Uno de los Guardias Civiles ilumina con el haz de luz de su linterna la batea del camión. Los urbanos mantienen a distancia a la multitud apiñada junto a los arreates de la plaza del General Franco. El secretario va depositando los objetos que el enterrador saca del bolsillo, sobre un papel de periódico. Cuando Juan el enterrador palpa la bolsa de tela cosida a la blusilla caqui y da un tirón para desgarrarla, Pilete abre los labios para protestar, pero guarda silencio. El dinero que contiene la bolsa le pertenece en su mitad. A partir de ahora, mejor dicho, por entero, que ni Esperanza la Cata con la que el difunto vivía, ni nadie, puede ya reclamar nada. Para hacerlo necesitaría ser su mujer ante la ley y Garabito se divorció de la suya por el treinta y dos, cuando podía hacerse. Pilete lo sabe. Se lo contó una tarde, antes de tocar retreta, en el patio de la prisión. Le dio detalles. Le dijo cómo Eduvigis Solís Cruz, de la que no había vuelto a saber, le pajareó la boda, y cómo a los cuarenta días de casados voló para regresar al cabo de los años para pedirle el divorcio al que él accedió porque Eduvigis le untó bien untado a cambio de firmar los papeles y dejarla libre para siempre. Mal puede ya reclamar. Ni el cadáver. Aunque estuviera allí mismo y no como le dijo Garabito que está, al otro lado del mar, en el Brasil de las Américas.
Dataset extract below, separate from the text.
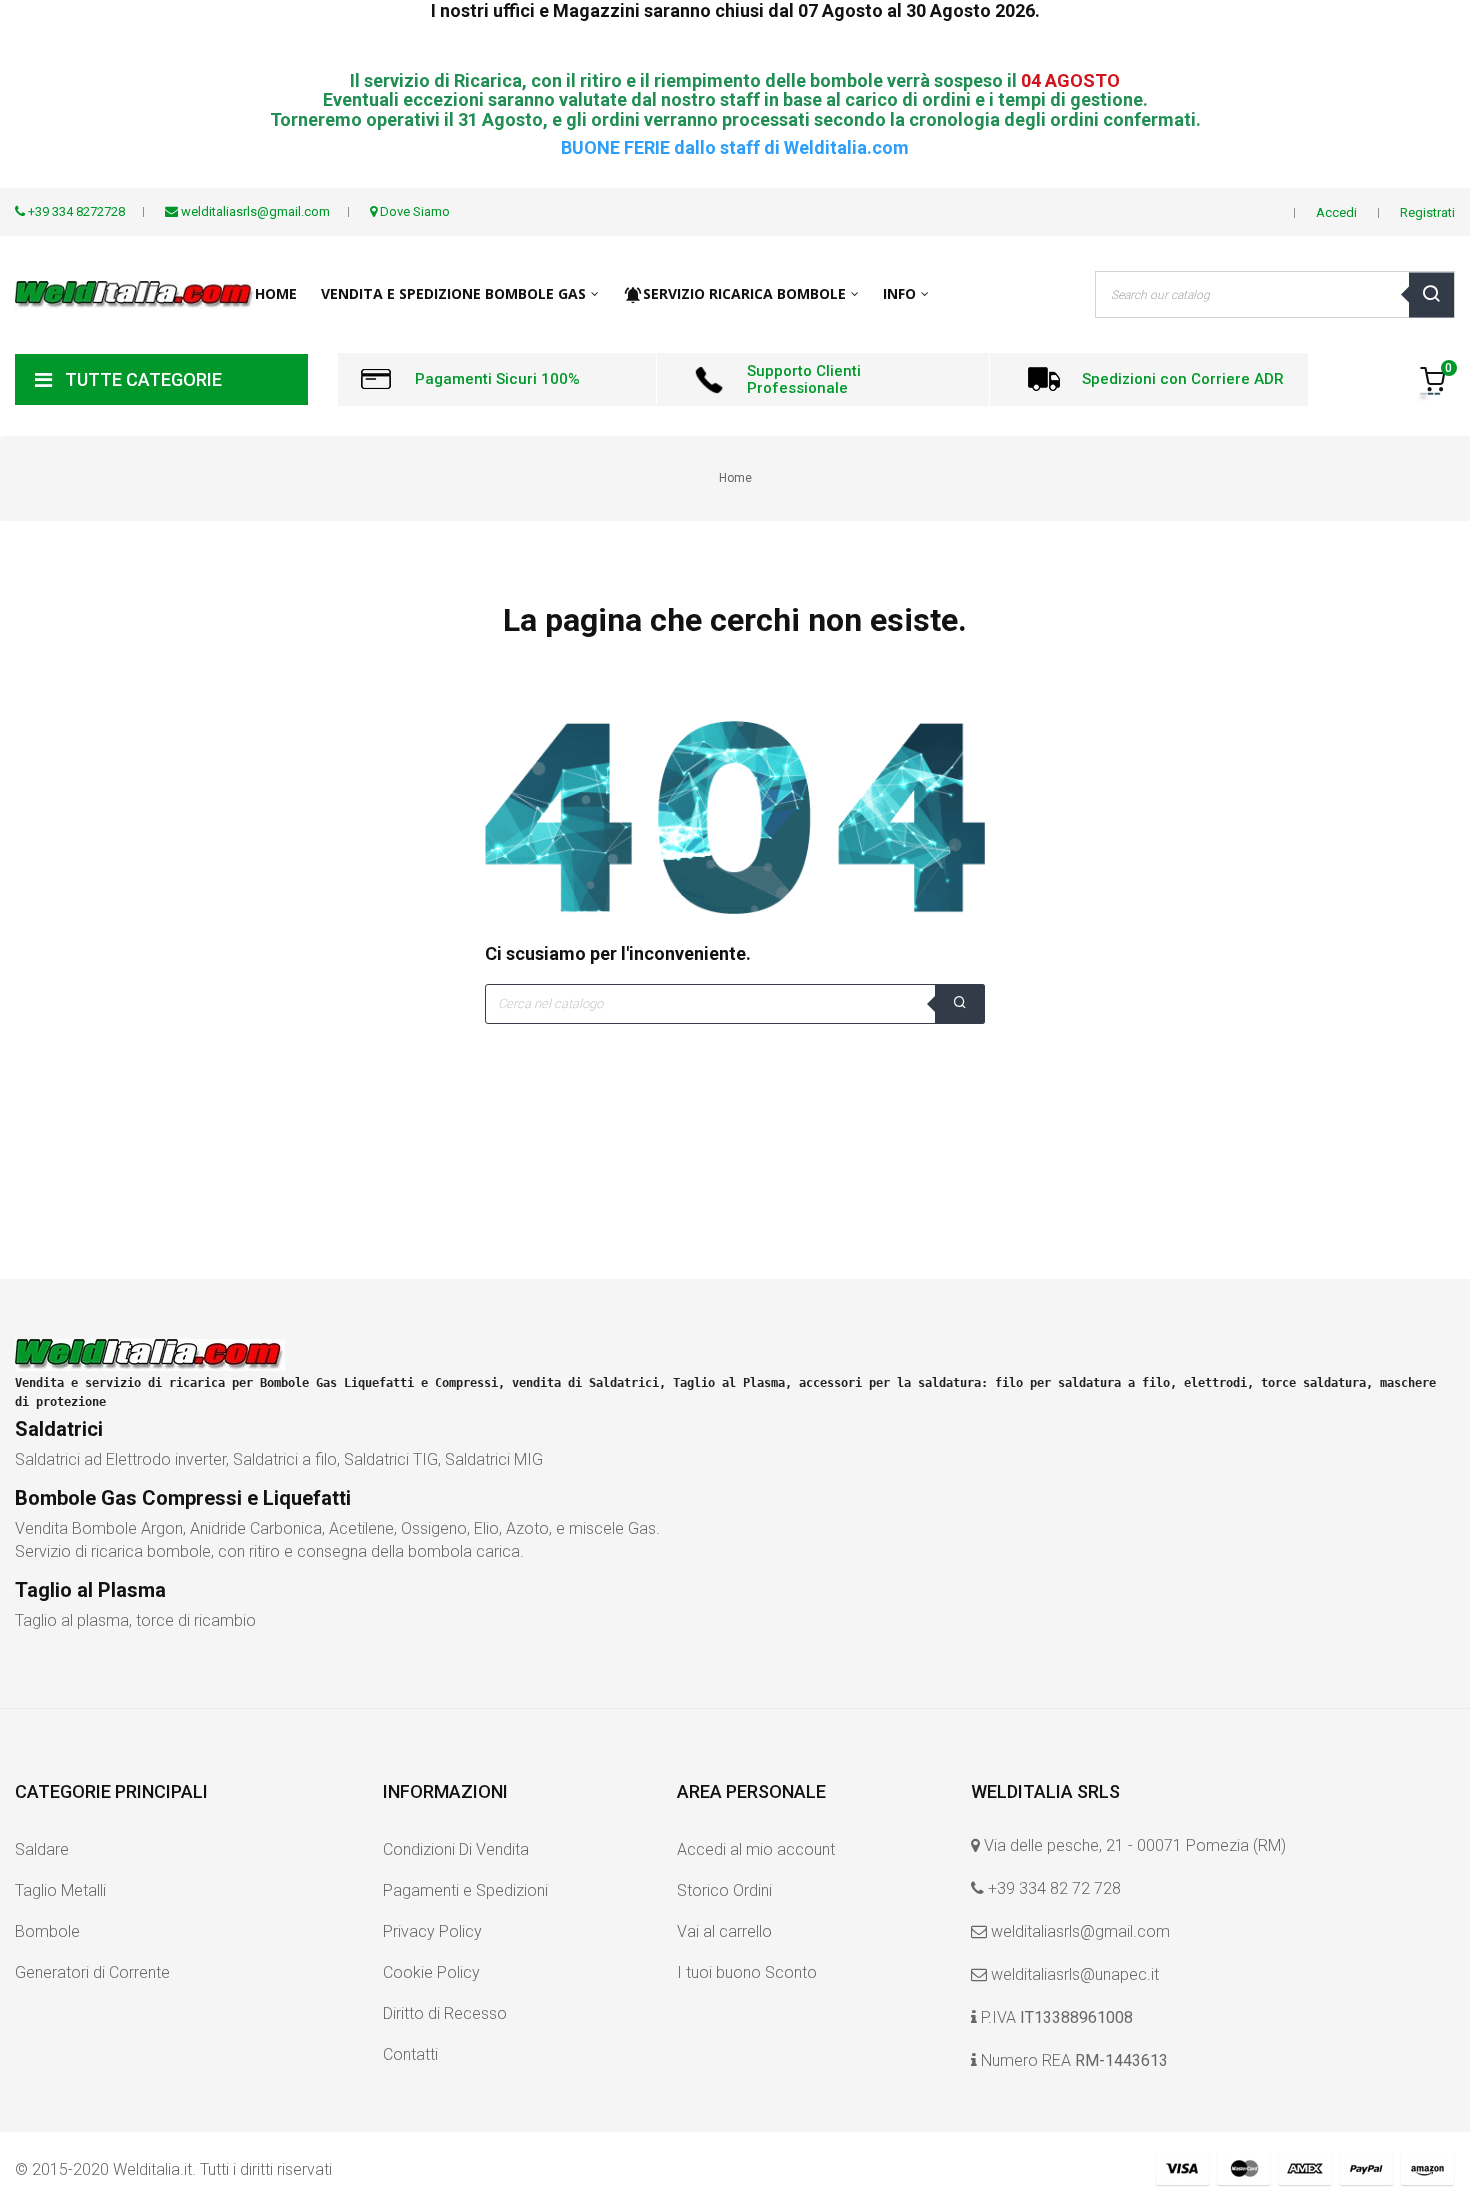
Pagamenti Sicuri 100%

Cuando Juan el enterrador estima que ningún objeto queda ya sobre el cuerpo de Garabito, da un salto desde la caja de la camioneta, después de volver a tapar al difunto con la lona. Luego sigue los pasos del secretario que entra en el Juzgado seguido de la pareja de Civiles y de Pilete.

Algunos chicos, que han logrado burlar la vigilancia de los urbanos, cruzan la rotonda y tocan el guardabarro de la camioneta de Chico Mingo, y uno de ellos hasta se atreve a encaramarse sobre las ruedas traseras para mirar dentro de la caja. Los hombres van disgregándose ya tras les arreates para volver a la puerta de la taberna de Florencio o a su butaca de mimbre a la puerta del casino.